Starting at the line that contains "Task: Open dropdown", repeat each line of the listing below through the last one, exactly, and leave out every picture.

┏━━

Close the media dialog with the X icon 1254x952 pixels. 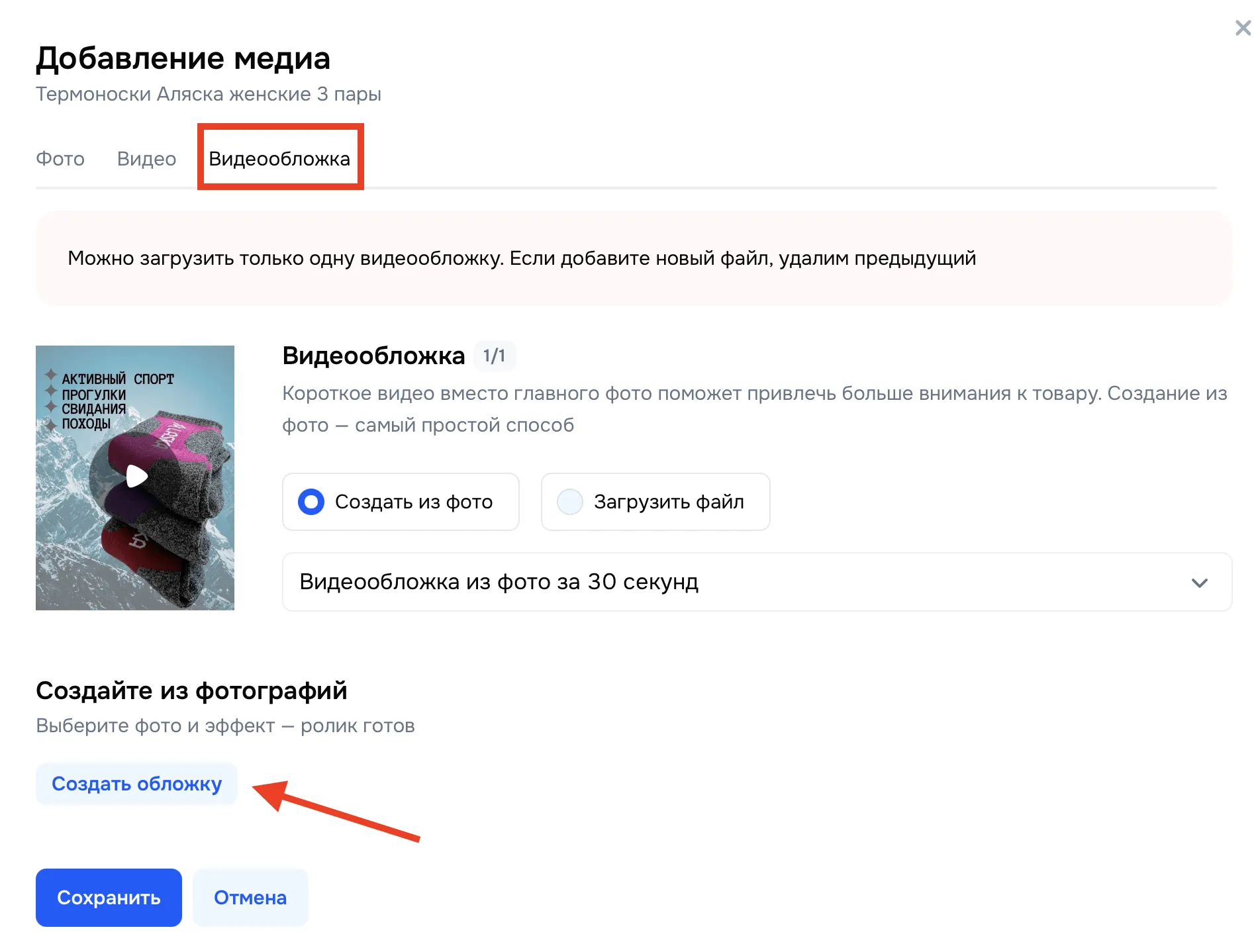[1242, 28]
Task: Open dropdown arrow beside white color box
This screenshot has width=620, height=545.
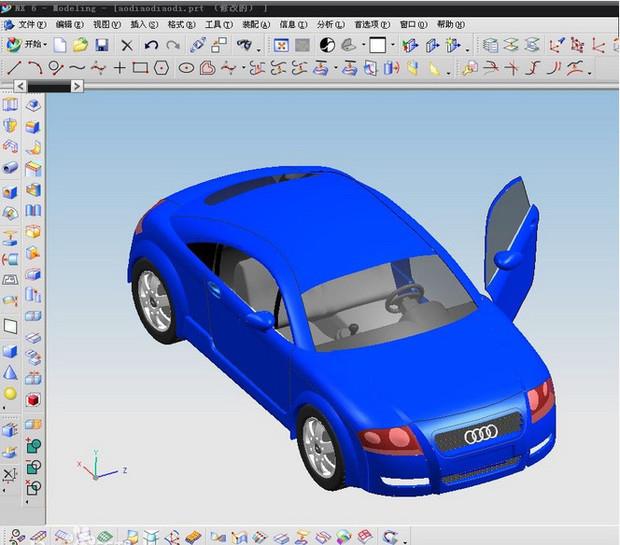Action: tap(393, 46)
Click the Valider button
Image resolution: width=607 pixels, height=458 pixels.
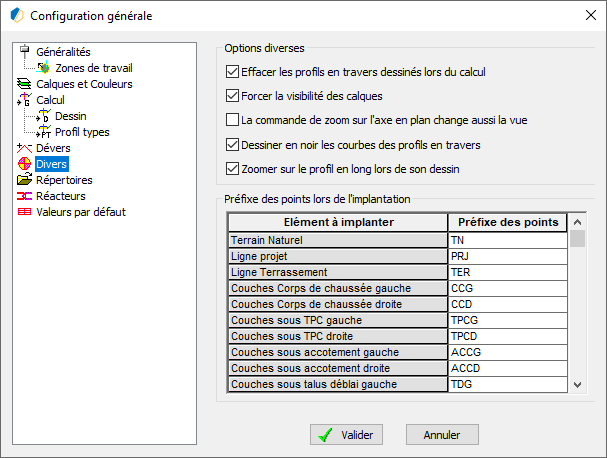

┗━━

RESPONSE:
Task: Open dropdown arrow beside white color box
This screenshot has width=620, height=545.
Action: tap(393, 46)
Click the Valider button
Image resolution: width=607 pixels, height=458 pixels.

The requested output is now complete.